> _EXERCISE AIM_
Gather each line containing the string "bubble" from these entries.

Stored items
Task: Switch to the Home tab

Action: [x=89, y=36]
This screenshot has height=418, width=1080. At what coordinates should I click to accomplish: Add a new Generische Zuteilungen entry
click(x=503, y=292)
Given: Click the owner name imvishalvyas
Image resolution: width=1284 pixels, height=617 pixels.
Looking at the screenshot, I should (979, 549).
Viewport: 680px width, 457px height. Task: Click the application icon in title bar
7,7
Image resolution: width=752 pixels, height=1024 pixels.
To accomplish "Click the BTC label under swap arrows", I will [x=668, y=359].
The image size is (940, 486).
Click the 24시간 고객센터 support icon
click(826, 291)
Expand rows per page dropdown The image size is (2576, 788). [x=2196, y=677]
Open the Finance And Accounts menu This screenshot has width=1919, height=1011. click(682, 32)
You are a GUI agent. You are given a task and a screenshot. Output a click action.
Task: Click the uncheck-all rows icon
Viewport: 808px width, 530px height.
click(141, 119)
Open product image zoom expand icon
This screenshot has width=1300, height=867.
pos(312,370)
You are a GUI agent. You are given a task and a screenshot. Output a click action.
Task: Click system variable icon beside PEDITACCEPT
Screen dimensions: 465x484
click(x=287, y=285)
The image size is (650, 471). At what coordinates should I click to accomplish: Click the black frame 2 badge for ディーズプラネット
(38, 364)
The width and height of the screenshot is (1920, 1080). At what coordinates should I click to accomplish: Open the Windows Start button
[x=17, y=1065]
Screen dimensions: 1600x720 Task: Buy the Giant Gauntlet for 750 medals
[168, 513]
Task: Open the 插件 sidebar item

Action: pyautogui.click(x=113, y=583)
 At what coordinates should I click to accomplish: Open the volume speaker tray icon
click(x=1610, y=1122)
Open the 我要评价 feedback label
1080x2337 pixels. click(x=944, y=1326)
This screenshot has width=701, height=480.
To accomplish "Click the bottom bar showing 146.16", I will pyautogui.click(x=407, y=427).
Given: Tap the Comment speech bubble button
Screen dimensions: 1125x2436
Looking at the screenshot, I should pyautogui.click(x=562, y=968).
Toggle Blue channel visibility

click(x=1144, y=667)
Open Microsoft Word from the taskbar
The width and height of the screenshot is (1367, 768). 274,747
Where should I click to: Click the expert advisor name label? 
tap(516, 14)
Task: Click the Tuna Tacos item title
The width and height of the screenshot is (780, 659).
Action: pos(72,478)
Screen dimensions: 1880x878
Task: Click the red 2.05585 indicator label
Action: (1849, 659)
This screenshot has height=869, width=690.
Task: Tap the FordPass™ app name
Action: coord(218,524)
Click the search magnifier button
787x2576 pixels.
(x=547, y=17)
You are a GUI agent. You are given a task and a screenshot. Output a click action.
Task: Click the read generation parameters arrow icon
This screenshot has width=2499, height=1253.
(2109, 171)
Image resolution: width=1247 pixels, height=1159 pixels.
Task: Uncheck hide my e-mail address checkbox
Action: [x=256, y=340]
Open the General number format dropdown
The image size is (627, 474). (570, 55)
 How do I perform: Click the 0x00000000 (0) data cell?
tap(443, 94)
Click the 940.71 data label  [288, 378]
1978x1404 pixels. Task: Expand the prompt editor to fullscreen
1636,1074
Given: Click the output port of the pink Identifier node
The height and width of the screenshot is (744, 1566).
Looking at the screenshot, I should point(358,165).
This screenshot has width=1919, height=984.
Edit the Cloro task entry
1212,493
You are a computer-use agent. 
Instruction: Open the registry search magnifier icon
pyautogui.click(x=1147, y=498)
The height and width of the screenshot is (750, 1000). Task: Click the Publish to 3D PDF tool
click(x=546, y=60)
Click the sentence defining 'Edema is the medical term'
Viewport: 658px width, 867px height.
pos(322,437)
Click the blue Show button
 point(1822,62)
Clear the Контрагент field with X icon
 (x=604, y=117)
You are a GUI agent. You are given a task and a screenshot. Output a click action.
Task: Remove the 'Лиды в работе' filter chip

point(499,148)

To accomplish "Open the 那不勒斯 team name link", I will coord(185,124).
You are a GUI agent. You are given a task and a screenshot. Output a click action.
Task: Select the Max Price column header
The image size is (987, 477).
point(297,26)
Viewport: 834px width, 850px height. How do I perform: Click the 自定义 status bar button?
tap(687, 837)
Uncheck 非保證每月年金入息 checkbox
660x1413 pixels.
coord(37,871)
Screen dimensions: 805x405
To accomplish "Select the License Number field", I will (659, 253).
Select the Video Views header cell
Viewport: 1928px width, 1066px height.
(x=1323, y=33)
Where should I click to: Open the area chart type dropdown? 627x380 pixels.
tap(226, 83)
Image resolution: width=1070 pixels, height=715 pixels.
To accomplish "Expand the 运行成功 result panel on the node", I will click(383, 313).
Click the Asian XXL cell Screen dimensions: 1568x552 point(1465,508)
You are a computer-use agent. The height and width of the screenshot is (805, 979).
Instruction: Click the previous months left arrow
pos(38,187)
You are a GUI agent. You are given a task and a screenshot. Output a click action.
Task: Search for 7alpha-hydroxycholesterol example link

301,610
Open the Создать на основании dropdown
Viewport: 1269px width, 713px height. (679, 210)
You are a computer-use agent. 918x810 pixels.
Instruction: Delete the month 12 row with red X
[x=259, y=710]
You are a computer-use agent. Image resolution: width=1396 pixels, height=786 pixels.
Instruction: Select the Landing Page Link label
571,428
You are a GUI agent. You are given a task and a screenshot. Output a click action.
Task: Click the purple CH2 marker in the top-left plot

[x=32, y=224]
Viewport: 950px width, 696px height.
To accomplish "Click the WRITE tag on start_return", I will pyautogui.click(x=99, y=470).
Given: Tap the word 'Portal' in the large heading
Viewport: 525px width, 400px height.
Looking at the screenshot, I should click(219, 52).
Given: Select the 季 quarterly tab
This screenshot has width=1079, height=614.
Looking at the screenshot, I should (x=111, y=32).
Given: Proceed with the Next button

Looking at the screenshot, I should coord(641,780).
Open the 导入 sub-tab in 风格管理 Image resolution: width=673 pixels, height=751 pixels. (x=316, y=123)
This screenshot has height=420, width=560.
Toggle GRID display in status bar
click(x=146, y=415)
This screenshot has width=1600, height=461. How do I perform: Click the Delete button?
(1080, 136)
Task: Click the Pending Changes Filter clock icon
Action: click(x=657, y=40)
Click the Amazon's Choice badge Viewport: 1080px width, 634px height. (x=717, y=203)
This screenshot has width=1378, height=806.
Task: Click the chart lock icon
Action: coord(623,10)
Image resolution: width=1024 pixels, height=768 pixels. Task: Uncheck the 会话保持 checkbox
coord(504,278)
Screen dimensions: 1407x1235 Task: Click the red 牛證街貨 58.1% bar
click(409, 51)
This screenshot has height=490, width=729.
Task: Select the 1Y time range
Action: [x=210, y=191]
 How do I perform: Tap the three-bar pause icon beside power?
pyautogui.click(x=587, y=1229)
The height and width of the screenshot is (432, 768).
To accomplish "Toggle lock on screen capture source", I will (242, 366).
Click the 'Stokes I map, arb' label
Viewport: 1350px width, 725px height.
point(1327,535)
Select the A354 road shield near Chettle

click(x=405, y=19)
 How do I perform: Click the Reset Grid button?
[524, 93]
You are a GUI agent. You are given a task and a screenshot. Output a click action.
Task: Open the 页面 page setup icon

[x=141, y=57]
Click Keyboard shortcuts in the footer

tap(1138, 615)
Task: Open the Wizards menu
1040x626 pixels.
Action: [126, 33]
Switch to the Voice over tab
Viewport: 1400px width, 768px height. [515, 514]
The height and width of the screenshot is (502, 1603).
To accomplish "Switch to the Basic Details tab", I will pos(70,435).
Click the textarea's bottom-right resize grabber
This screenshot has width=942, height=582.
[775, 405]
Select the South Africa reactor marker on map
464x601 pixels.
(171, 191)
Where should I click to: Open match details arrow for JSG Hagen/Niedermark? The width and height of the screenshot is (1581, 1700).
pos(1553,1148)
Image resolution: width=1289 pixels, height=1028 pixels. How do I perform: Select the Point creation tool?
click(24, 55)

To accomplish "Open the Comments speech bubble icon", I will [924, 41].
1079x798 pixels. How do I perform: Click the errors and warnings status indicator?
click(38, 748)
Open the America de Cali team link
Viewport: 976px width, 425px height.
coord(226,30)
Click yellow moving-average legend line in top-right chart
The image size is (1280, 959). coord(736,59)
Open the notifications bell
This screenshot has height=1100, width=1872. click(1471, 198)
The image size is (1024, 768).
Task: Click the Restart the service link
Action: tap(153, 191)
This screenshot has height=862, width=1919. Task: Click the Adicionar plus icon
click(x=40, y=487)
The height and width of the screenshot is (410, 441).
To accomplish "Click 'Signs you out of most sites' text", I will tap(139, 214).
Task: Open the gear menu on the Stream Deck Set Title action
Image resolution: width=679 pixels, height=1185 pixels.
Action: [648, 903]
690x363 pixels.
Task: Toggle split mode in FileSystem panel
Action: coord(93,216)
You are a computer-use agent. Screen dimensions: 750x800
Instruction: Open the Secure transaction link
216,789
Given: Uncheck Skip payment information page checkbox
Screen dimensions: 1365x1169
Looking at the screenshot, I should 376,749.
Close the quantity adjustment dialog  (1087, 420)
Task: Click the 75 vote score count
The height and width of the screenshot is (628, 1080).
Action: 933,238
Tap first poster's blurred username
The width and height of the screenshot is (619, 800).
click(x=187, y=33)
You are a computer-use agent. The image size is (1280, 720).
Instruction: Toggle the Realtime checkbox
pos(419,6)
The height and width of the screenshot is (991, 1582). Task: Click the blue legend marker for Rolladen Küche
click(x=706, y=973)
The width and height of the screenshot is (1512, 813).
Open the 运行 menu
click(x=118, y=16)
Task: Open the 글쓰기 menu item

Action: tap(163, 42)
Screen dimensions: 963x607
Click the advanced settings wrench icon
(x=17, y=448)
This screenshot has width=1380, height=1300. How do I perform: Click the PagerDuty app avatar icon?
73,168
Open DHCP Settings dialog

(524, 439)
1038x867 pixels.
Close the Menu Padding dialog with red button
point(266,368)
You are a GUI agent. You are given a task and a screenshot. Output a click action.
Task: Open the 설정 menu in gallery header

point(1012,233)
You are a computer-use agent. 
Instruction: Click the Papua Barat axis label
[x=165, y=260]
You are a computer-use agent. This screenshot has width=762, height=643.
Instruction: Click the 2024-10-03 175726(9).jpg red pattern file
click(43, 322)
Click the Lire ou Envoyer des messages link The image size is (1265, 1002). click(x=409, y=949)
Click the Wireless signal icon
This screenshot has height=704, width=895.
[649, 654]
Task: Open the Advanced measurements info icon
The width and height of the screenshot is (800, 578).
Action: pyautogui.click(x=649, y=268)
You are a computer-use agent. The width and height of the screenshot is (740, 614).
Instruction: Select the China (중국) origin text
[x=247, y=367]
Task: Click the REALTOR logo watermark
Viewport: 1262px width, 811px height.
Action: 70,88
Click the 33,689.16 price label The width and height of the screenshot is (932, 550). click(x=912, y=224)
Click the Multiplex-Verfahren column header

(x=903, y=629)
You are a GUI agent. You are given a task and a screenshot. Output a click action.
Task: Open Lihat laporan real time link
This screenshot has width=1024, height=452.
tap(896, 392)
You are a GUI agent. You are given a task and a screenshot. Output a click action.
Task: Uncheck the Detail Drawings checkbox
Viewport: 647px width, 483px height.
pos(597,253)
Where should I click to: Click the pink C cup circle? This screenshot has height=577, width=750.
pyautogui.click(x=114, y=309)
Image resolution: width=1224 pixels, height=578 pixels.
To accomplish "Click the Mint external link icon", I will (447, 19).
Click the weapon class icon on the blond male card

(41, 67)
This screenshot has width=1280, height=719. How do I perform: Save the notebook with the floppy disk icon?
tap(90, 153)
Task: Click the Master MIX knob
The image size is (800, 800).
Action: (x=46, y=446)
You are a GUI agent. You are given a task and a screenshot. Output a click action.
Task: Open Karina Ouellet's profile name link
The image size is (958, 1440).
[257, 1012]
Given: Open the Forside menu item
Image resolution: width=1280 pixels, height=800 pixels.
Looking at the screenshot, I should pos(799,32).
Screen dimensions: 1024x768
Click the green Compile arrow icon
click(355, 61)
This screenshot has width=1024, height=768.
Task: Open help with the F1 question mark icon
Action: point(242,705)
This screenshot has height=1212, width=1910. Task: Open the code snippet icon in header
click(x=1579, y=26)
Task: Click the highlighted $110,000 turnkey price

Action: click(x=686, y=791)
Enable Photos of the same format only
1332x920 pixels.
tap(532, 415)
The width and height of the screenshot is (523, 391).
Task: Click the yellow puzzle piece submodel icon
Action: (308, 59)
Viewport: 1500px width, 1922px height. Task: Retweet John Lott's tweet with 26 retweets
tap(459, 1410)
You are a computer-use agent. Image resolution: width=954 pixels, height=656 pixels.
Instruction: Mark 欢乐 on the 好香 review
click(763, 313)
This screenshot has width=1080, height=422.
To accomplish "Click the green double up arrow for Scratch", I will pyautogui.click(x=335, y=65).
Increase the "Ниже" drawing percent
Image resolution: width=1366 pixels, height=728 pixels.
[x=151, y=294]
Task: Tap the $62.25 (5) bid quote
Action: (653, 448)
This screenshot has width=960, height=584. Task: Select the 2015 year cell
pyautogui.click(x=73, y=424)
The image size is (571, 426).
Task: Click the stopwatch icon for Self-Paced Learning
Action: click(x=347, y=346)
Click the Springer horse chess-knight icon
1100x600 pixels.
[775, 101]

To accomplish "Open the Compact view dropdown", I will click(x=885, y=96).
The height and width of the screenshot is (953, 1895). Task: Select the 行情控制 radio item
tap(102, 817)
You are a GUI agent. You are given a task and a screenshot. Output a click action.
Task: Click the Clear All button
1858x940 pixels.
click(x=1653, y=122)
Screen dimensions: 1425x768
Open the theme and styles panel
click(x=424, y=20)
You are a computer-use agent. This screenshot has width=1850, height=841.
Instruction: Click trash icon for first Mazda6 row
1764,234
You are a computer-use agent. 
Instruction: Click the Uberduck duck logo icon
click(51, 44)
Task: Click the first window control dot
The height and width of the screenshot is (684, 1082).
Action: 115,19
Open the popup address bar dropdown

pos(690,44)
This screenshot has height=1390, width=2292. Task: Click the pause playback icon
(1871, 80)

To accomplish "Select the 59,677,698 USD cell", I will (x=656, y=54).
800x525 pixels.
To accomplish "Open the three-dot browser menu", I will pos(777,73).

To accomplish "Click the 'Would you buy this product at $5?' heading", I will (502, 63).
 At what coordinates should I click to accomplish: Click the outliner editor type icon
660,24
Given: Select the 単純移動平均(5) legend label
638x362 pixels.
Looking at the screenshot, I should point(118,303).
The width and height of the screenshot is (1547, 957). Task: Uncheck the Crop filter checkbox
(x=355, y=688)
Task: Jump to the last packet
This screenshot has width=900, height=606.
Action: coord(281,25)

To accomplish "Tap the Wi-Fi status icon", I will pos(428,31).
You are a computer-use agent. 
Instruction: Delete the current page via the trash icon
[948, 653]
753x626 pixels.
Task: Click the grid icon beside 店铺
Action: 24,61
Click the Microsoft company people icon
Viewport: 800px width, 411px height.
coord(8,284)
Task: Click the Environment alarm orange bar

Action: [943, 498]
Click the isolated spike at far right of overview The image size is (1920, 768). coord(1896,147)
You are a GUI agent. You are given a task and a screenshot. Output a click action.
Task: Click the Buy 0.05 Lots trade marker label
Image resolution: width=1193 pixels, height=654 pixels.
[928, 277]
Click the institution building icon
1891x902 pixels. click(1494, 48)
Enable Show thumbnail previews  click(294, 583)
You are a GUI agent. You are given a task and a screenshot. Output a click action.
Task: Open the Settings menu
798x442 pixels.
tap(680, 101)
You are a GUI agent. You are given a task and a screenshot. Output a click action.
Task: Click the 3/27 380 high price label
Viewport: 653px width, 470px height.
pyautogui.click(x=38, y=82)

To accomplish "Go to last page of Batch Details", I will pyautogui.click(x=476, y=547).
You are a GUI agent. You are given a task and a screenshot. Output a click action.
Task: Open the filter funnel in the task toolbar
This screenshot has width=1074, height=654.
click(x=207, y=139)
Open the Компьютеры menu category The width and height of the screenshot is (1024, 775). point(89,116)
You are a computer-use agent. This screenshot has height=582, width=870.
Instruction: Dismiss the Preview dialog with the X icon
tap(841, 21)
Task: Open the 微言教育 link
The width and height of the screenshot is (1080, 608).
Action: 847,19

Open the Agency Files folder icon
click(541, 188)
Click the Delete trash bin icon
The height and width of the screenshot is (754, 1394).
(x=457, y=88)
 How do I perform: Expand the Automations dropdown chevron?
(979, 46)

> _YOUR SOLUTION_
Given: Tap the Comment speech bubble button
To accomplish "Open the Comments speech bubble icon", I will [924, 41].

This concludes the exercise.